Study material ::
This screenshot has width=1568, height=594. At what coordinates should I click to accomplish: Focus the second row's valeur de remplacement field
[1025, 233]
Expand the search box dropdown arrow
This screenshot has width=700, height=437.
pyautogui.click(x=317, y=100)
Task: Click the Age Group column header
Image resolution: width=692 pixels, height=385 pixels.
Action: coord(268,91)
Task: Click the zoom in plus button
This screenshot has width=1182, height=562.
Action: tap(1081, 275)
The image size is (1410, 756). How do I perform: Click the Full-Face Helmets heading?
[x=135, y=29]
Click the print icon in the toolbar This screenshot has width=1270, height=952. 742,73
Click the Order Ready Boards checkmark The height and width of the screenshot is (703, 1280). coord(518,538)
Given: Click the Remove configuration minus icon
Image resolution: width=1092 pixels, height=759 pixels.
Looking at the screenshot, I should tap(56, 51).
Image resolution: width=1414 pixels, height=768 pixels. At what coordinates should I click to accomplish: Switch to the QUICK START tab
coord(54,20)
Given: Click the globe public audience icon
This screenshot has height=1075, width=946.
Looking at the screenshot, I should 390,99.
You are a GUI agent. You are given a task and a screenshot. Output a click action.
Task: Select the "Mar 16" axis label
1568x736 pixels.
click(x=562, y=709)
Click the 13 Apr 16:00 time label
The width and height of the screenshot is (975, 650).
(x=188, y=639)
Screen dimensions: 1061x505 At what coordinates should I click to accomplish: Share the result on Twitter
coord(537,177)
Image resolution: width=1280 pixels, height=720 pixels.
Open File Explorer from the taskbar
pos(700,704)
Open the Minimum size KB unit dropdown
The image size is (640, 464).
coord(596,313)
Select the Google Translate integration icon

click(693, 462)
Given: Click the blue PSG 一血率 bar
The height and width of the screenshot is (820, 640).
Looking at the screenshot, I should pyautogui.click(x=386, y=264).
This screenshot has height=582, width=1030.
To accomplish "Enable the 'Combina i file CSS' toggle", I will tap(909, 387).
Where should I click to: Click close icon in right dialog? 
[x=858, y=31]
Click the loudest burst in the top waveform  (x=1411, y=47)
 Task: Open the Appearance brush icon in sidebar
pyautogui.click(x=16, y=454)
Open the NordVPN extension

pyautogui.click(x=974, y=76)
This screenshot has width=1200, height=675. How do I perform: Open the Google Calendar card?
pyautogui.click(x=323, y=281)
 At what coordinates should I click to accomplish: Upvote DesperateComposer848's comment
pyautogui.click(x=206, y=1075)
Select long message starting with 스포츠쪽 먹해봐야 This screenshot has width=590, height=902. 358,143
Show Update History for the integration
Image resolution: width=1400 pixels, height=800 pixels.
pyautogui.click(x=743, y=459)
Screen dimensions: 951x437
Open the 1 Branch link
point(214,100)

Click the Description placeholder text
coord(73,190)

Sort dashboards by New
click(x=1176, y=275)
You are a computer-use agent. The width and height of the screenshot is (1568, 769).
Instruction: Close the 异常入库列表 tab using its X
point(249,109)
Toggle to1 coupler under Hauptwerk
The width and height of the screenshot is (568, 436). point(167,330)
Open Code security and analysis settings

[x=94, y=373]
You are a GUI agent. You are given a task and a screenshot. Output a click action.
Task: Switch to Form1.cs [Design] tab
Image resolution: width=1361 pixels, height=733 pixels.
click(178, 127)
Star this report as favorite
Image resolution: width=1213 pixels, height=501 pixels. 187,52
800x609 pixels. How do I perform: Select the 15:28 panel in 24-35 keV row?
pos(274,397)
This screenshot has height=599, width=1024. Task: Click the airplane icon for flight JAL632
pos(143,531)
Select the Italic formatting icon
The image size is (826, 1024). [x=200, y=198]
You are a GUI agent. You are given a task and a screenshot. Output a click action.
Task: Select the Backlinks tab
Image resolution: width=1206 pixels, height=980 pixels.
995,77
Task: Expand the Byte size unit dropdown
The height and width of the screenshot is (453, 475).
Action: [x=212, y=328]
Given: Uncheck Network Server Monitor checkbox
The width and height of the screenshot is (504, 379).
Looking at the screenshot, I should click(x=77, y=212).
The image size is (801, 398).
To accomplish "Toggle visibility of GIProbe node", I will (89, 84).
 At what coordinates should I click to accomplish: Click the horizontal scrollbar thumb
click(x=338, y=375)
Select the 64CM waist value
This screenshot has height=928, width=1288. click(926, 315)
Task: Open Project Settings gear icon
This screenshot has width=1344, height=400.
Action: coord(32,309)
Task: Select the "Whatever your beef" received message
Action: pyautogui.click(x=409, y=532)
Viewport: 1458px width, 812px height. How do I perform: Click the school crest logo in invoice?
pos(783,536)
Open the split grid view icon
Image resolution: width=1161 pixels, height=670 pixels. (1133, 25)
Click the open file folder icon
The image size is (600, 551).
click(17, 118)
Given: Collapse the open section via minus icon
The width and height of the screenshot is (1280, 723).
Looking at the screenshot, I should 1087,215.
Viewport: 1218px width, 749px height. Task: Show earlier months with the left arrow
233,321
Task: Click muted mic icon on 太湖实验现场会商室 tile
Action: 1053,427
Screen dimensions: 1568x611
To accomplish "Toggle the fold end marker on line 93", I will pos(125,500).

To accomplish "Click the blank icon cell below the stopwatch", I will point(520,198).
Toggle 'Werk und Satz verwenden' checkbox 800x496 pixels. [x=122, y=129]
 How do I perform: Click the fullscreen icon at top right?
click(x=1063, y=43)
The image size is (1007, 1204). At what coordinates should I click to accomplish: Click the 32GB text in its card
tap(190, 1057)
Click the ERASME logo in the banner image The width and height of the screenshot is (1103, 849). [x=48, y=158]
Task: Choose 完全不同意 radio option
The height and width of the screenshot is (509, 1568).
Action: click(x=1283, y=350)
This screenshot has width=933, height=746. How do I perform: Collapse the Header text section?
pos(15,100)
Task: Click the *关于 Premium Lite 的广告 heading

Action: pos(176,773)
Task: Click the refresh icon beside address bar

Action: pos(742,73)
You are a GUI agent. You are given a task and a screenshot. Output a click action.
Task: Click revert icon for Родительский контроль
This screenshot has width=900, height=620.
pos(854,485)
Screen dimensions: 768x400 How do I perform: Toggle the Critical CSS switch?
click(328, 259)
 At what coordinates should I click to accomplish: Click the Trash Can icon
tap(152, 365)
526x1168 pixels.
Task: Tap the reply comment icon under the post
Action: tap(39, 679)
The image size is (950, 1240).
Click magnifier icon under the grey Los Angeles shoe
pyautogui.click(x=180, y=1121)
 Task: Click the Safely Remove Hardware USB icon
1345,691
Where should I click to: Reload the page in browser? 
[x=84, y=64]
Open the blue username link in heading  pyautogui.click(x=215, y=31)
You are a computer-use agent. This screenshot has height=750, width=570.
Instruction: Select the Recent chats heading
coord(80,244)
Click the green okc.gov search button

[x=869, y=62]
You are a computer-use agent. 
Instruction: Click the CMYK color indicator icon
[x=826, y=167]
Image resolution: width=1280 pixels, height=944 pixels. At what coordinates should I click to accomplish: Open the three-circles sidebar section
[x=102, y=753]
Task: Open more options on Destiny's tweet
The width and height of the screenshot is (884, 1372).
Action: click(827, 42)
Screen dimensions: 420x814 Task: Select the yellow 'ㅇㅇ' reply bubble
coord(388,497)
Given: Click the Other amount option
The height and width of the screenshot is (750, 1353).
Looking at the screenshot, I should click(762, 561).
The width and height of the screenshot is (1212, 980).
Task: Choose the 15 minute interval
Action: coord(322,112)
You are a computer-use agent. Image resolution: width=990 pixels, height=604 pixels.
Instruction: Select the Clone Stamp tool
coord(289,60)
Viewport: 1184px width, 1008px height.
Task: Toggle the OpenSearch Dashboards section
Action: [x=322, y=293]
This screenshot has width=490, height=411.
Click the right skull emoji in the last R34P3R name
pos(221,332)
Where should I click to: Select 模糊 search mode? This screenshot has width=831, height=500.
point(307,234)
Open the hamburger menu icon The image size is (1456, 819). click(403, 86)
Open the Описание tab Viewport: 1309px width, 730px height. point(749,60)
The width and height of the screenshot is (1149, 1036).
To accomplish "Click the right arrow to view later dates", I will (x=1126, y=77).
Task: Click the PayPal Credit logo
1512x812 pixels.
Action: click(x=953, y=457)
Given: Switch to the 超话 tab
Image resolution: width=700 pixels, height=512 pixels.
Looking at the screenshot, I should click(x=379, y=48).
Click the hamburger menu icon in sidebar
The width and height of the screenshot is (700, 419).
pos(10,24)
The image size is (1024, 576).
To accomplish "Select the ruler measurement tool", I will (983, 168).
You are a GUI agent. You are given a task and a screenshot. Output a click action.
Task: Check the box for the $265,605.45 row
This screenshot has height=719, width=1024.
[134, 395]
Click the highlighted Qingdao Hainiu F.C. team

What the exercise asks :: Could you repeat exactly the lines in the listing above from the one with "Select the Google Translate integration icon" down to the one with "Show Update History for the integration"? Include both of those lines.

Completed task ::
Select the Google Translate integration icon

click(693, 462)
Given: Click the blue PSG 一血率 bar
The height and width of the screenshot is (820, 640).
Looking at the screenshot, I should pyautogui.click(x=386, y=264).
This screenshot has height=582, width=1030.
To accomplish "Enable the 'Combina i file CSS' toggle", I will tap(909, 387).
Where should I click to: Click close icon in right dialog? 
[x=858, y=31]
Click the loudest burst in the top waveform  (x=1411, y=47)
 Task: Open the Appearance brush icon in sidebar
pyautogui.click(x=16, y=454)
Open the NordVPN extension

pyautogui.click(x=974, y=76)
This screenshot has width=1200, height=675. How do I perform: Open the Google Calendar card?
pyautogui.click(x=323, y=281)
 At what coordinates should I click to accomplish: Upvote DesperateComposer848's comment
pyautogui.click(x=206, y=1075)
Select long message starting with 스포츠쪽 먹해봐야 This screenshot has width=590, height=902. 358,143
Show Update History for the integration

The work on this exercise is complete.